[[ Record set open ]]

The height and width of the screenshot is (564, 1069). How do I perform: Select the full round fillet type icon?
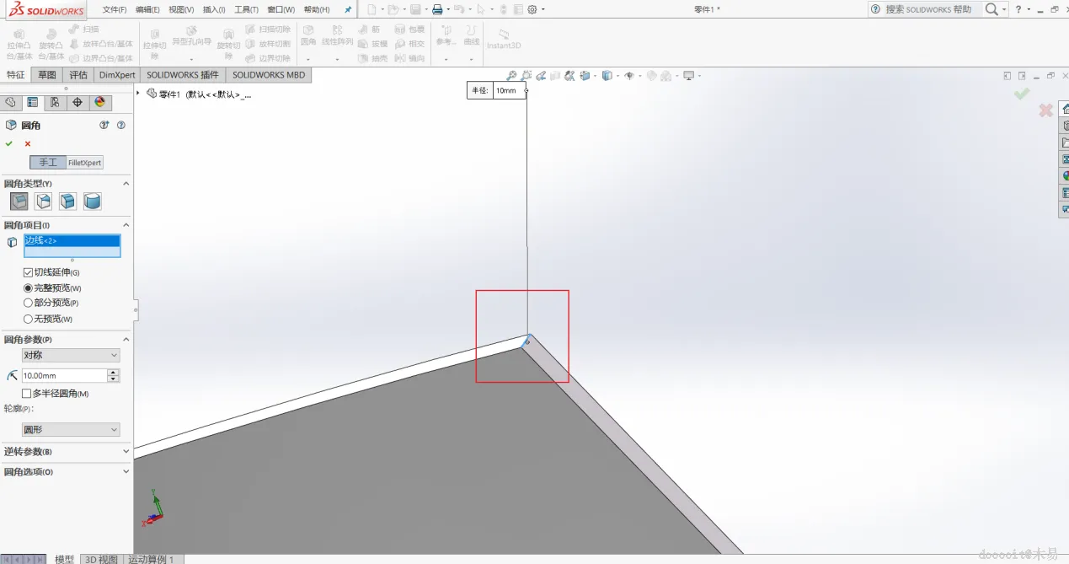pyautogui.click(x=93, y=201)
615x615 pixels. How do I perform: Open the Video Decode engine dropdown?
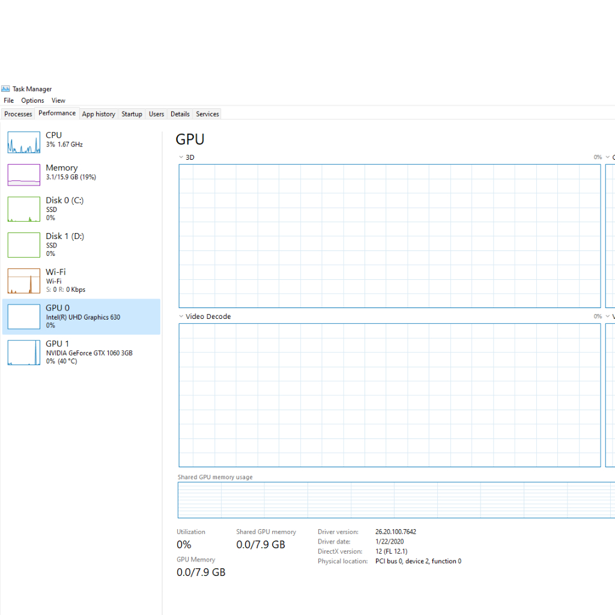click(x=181, y=317)
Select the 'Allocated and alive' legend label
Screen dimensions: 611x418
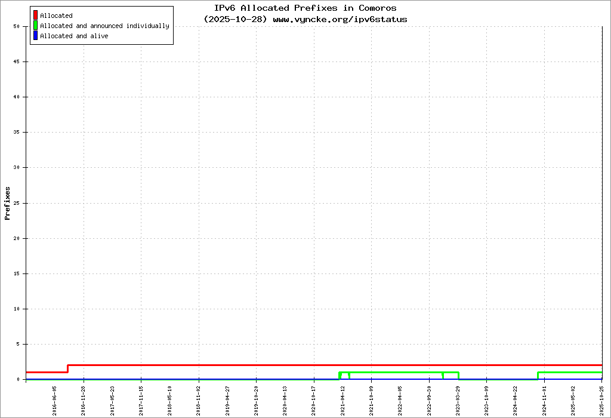74,36
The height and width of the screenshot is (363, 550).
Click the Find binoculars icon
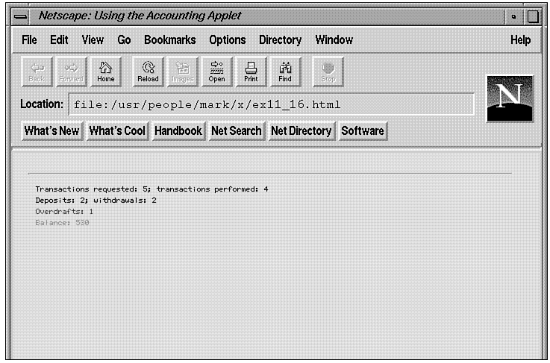coord(285,71)
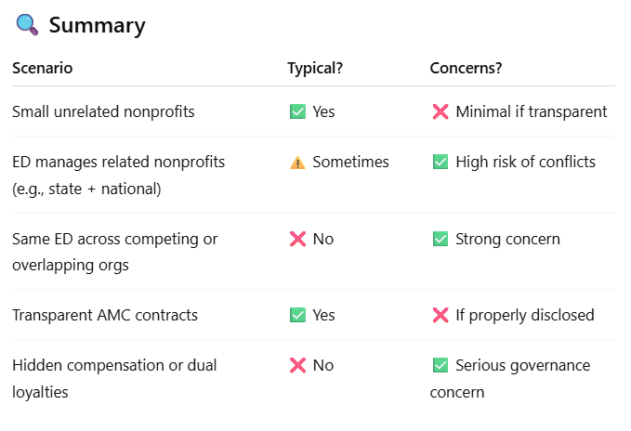Screen dimensions: 631x431
Task: Click red X in Hidden compensation row
Action: pyautogui.click(x=297, y=365)
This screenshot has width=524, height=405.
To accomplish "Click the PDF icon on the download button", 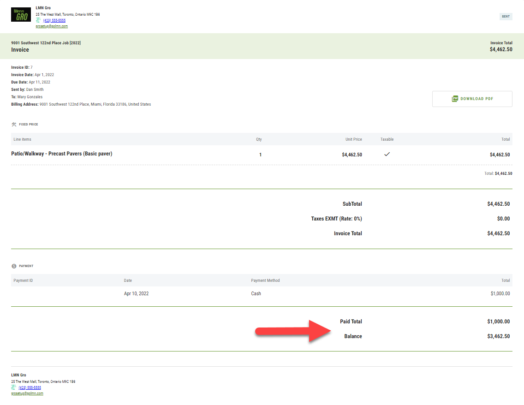I will [x=455, y=99].
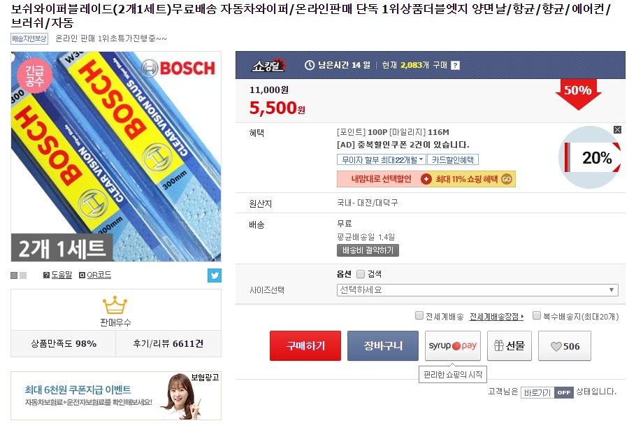636x430 pixels.
Task: Add item to wishlist with heart 506
Action: click(565, 346)
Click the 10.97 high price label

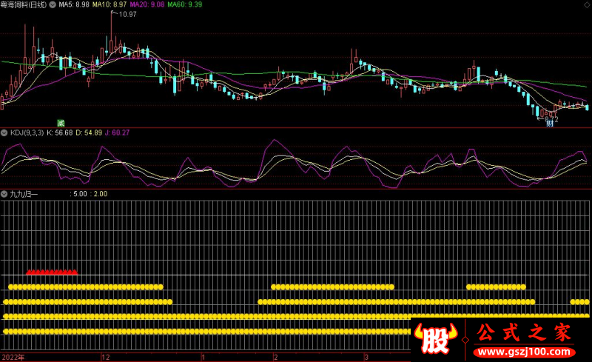pyautogui.click(x=127, y=15)
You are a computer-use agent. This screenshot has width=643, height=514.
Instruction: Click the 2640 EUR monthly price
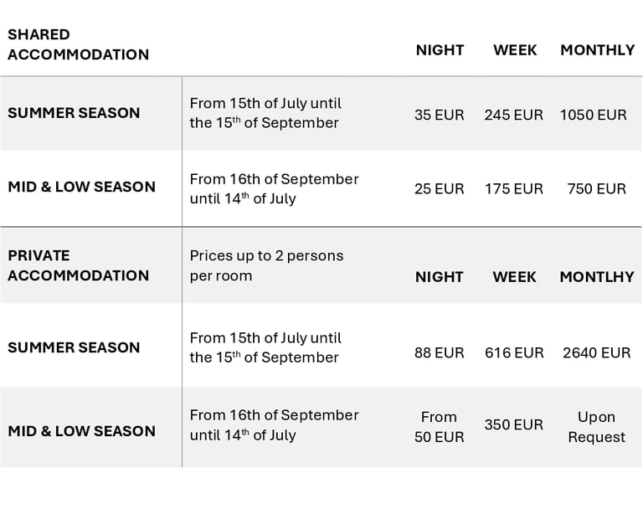coord(596,352)
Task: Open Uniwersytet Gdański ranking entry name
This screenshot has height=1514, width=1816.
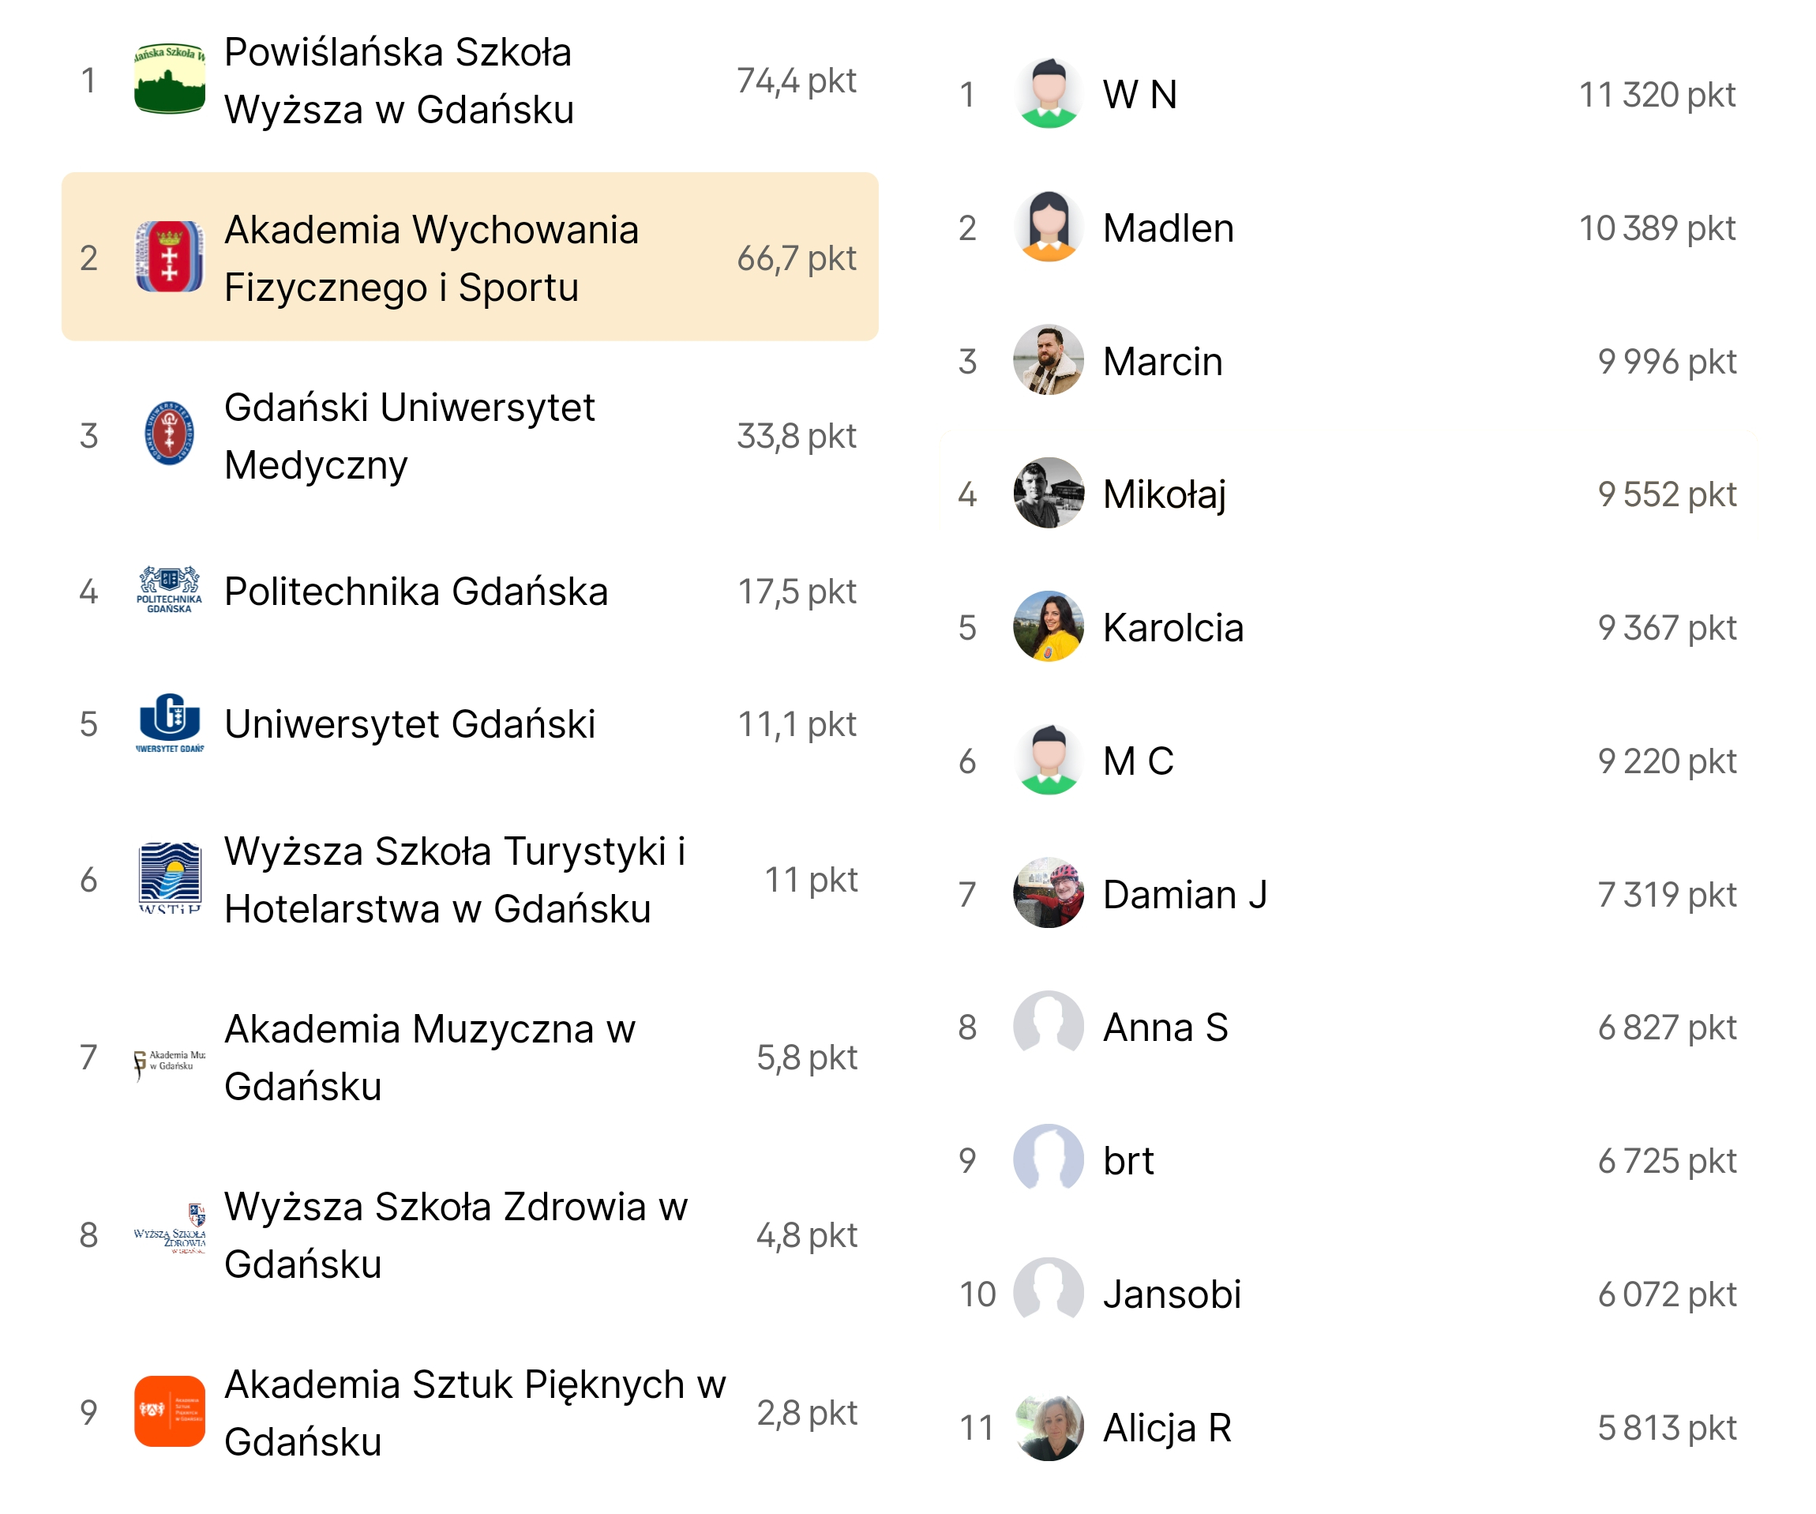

[[ Record set closed ]]

Exercise: Please extract exactly the lines of the data, from the first through the line containing "The height and width of the screenshot is (363, 550).", and add no pictures to the copy.

Solution below:
The height and width of the screenshot is (564, 1069). How do I perform: Select the full round fillet type icon?
pyautogui.click(x=93, y=201)
615x615 pixels. How do I perform: Open the Video Decode engine dropdown?
click(x=181, y=317)
Select the 'Allocated and alive' legend label
Screen dimensions: 611x418
74,36
The height and width of the screenshot is (363, 550).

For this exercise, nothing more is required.